■ Travail à faire
a: Reproduisez le passage de l'extrait sur l'abandon de CentOS 8, en commençant par « Le plus problématique » et en allant jusqu'à « de support ! ».
b: Mettez sous forme de tableau Markdown les lignes de données, en commençant par la toute première et en allant jusqu'à celle qui contient « I will point(870,200). », sans les lignes vides. La colonne n° donne le numéro de la ligne et la colonne Ligne en donne le texte.

___ Extrait fourni ___

Dans cet article, je vous explique la suite de ma réflexion sur l'abandon de CentOS 8, et de la stratégie adoptée d'un point de vue professionnel et personnel.

Contexte :

Rappel sur la décision de RH sur l'abandon de CentOS et choix de CentOS Stream : https://blog.centos.org/2020/12/future-is-centos-stream/

Le fonctionnement du développement de RHEL est présenté ainsi : https://blog.centos.org/2020/12/centos-stream-is-continuous-delivery/

Le plus problématique dans l'histoire, c'est que CentOS 8 qui devait être supportée jusqu'en 2029 (comme RHEL 8) a vu son support réduit à fin 2021. Et ça c'est pas cool car bon ... Quand on comptait sur CentOS 8 en Septembre/Octobre 2020, on comptait sur un support de 10 ans, pas 1 !

red-hat-centos-eol-summary



Voici donc en résumé imagé la stratégie de Red Hat :

rhel_strategie



Alors, il faut remplacer CentOS 8 avant fin 2021, sinon, plus de support !

___ Lignes de données ___

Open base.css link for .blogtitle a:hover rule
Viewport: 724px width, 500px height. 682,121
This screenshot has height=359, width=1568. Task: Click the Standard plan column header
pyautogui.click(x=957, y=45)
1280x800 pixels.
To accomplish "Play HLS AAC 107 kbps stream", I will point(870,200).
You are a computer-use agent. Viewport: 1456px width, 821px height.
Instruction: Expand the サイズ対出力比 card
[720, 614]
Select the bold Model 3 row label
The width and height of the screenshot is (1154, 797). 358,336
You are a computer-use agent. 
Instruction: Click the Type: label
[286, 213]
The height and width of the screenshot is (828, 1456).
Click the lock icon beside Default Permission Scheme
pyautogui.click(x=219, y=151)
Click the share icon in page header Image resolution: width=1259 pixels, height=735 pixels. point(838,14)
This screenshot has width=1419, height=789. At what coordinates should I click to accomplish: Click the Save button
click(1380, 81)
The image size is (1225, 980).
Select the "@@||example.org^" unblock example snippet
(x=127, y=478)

___

■ Résultats obtenus
a:
Le plus problématique dans l'histoire, c'est que CentOS 8 qui devait être supportée jusqu'en 2029 (comme RHEL 8) a vu son support réduit à fin 2021. Et ça c'est pas cool car bon ... Quand on comptait sur CentOS 8 en Septembre/Octobre 2020, on comptait sur un support de 10 ans, pas 1 !

red-hat-centos-eol-summary



Voici donc en résumé imagé la stratégie de Red Hat :

rhel_strategie



Alors, il faut remplacer CentOS 8 avant fin 2021, sinon, plus de support !

b:
| n° | Ligne |
|---|---|
| 1 | Open base.css link for .blogtitle a:hover rule |
| 2 | Viewport: 724px width, 500px height. 682,121 |
| 3 | This screenshot has height=359, width=1568. Task: Click the Standard plan column header |
| 4 | pyautogui.click(x=957, y=45) |
| 5 | 1280x800 pixels. |
| 6 | To accomplish "Play HLS AAC 107 kbps stream", I will point(870,200). |